Justice: doing what is right
Sometimes the product is sold as being the “right thing to do.” One of the most enduring was the My Dog campaign, which sought to show all of the things our dogs do for us – so the only right response is to buy them a premium dog food, sold using the slogan, “My Dog – love them back.” (A particularly emotive airport-targeted campaign in New Zealand showed pets faithfully waiting by the window for their owners’ return from a long trip, and encouraged the owners to buy them My Dog at special airport stalls: “Remember the one who missed you most.”)
Courage: meeting the challenge
It’s a little harder to appeal to courage in advertising. Often it has to manufacture it. After all, what’s inherently courageous about buying something? So we end up with those Gillette ads from a few years back. I think they’d added another blade and a coat of titanium or something. After showing a few extreme close ups of the horrifying spectacle of a guy’s facial hair being obliterated by the four razors of the apocalypse – with death following close behind – the voice-over guy challenged us: ‘Are you ready for a closer shave?’
Some are a little more realistic: again the quit smoking lobby harnesses its power with the Nicorette ads – you can beat the cigarette. They acknowledge that it’s going to be a fight; a struggle. But with courage and the help of some pleasant tasting gum, you can overcome!
Temperance: being self-controlled and mature
OK, so with the possible exception of the Nicorette ad I just mentioned, it’s a little hard to find ads that appeal to self-control and maturity, since that normally goes against what advertisers are trying to do. But you get the idea. Nothing much has changed about the way in which we’re persuaded to do things.

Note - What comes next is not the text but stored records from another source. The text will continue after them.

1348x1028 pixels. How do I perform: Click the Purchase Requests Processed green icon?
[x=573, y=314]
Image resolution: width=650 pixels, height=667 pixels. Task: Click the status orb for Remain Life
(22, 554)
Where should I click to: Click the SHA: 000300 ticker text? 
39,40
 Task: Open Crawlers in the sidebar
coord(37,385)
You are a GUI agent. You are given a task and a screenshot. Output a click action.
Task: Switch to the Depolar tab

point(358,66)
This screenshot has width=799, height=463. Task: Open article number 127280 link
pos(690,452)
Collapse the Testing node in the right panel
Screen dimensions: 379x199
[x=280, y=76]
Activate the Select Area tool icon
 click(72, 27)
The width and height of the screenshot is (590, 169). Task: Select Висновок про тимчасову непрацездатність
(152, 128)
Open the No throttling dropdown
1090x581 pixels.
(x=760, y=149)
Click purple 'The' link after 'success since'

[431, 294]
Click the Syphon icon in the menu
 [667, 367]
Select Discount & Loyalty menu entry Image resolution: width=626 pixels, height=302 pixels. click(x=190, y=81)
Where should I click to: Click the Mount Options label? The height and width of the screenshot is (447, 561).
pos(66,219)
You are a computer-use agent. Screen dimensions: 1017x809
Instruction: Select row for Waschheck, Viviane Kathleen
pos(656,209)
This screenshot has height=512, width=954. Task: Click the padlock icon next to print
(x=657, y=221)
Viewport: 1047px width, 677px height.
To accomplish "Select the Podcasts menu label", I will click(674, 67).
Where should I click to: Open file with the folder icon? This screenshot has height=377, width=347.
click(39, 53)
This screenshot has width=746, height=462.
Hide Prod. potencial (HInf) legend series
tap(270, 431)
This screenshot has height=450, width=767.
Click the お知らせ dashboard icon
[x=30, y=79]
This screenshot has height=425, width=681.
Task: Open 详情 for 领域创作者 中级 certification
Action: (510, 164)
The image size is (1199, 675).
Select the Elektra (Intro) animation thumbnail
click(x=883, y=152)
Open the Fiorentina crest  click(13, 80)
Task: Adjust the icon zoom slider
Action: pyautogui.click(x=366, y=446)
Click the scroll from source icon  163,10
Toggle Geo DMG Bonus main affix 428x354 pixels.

You could almost imagine the advertising pitches made for Revelation’s anti-emperor worship campaign:
- A graphic depiction of the fate of those who wear the mark of the beast – Not sacrificing to the emperor is hard; sacrificing is harder.
- A moving montage of all the things God has done for us – My God: Love Him Back.
- And I suppose you could rework the Gilette ad involving martyrdom and the concept of a really close shave, but we should probably just leave it there.
If you read Revelation 14-15, you’ll see that this isn’t far from what’s going on. Over the next three days we’ll work our way through the text, noticing the appeals to the four cardinal virtues. Have a big-picture read of those chapters now and make your own notes, ready for tomorrow.